Global Handset Shipments Rebound On Apple Iphone, New Models


Phone

Mobile handset vendors shipped 324 million units in the three months through December, London-based analyst Neil Mawston said in a report.

The industry is benefiting from higher consumer spending and demand for devices that can surf the Web. Apple, the maker of the iPhone, increased smartphone shipments in the fourth quarter to 8.7 million units from 4.4 million units a year earlier, with gains in Europe and Asia. In the first quarter, vendors may ship 265 million units, a gain of 8 percent.

“Apple is taking market share partly from Motorola in the U.S., and a little bit from Nokia in the U.K. and France, and a little bit from Japanese vendors in Japan,” Mawston said in an interview. The Cupertino, California-based companys share of the global smartphone market increased eightfold in a year and a half, he said.

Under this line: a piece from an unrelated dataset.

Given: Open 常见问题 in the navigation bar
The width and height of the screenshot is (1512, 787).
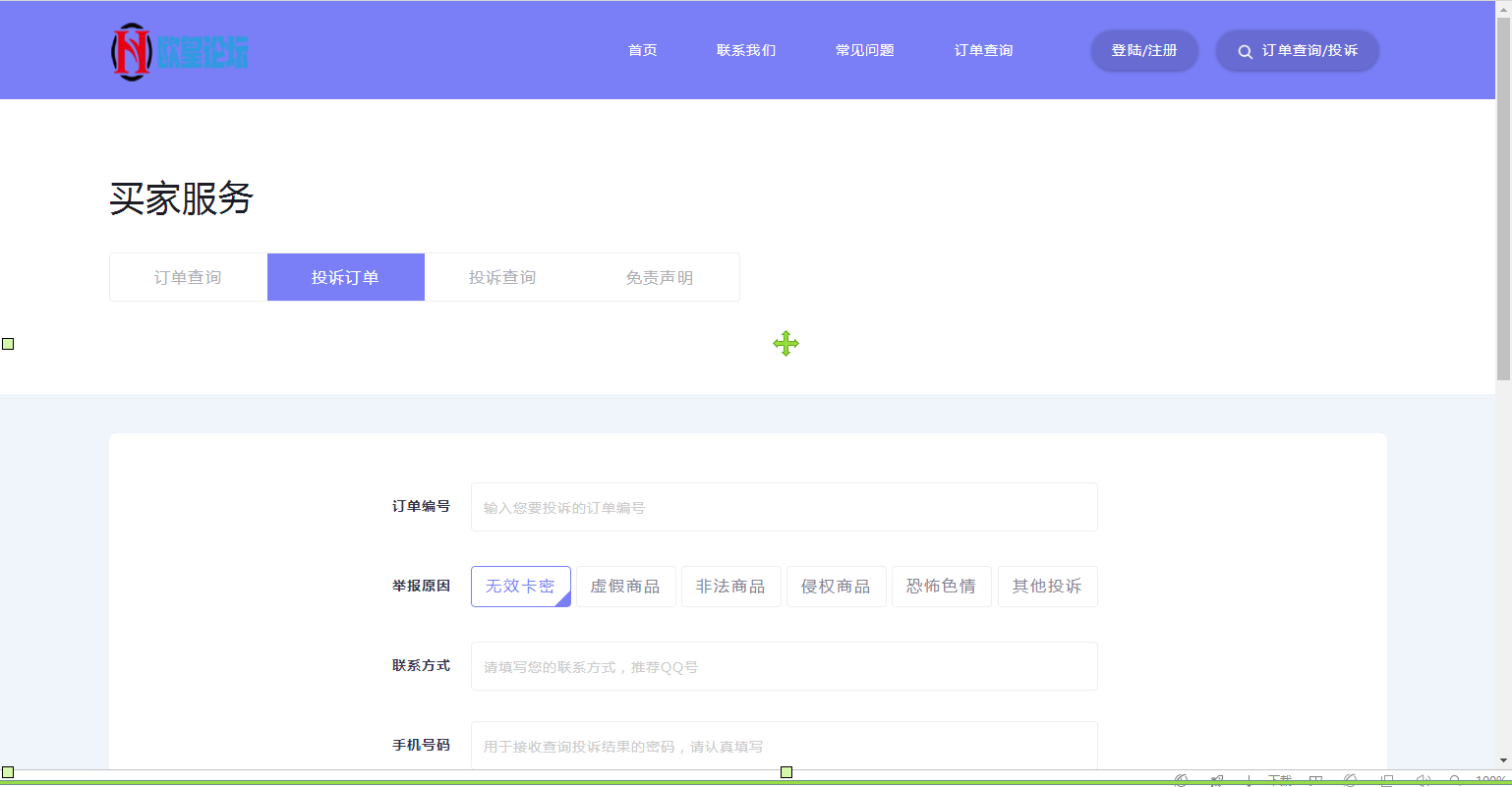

Samsung Electronics Co. Ltd. and LG Electronics Inc. both broke their fourth-quarter shipment records and jointly accounted for about a third of the overall handset market, the researcher said. Nokia Oyj increased fourth-quarter handset shipments by 12 percent on growth in Asia and Africa and remained in the lead with a 39.1 percent share of all shipments. Motorola Inc. had its worst quarter since the beginning of 2001.

iPhone Sales

France, where three carriers are selling the iPhone, has become Apples biggest handset market in Western Europe, while Japan is its biggest market in Asia, Mawston said, adding that Korea is also growing fast. Germanys Deutsche Telekom AG hasnt pushed the iPhone as hard as other carriers, preferring to focus on Nokia and Samsung in marketing, Mawston said.

Motorola, whose shipments slid 38 percent to 12 million handsets in the fourth quarter, and Sony Ericsson, whose shipments dropped 40 percent to 14.6 million units, “have been the highest-profile casualties of the handset recession, each shedding 4 to 5 points of global market share over the past 18 months,” Strategy Analytics said.

In 2009, total shipments to carriers and retailers slipped 4 percent to 1.13 billion units because of the economic slowdown, the researcher said.

Research in Motion Ltd., maker of the BlackBerry, increased shipments about 40 percent in the quarter, driven by growth outside North America, according to Strategy Analytics. Nokia shipped 38 percent more smartphones as it introduced new touchscreen display models.

“Nokia has outperformed in smartphones, but longer-term challenges still remain, including below-average share of the high-growth touchscreen market and a tiny presence in the influential U.S. market,” Mawston said. The Finnish company is strongest in China because of its early investments in distribution networks, he said.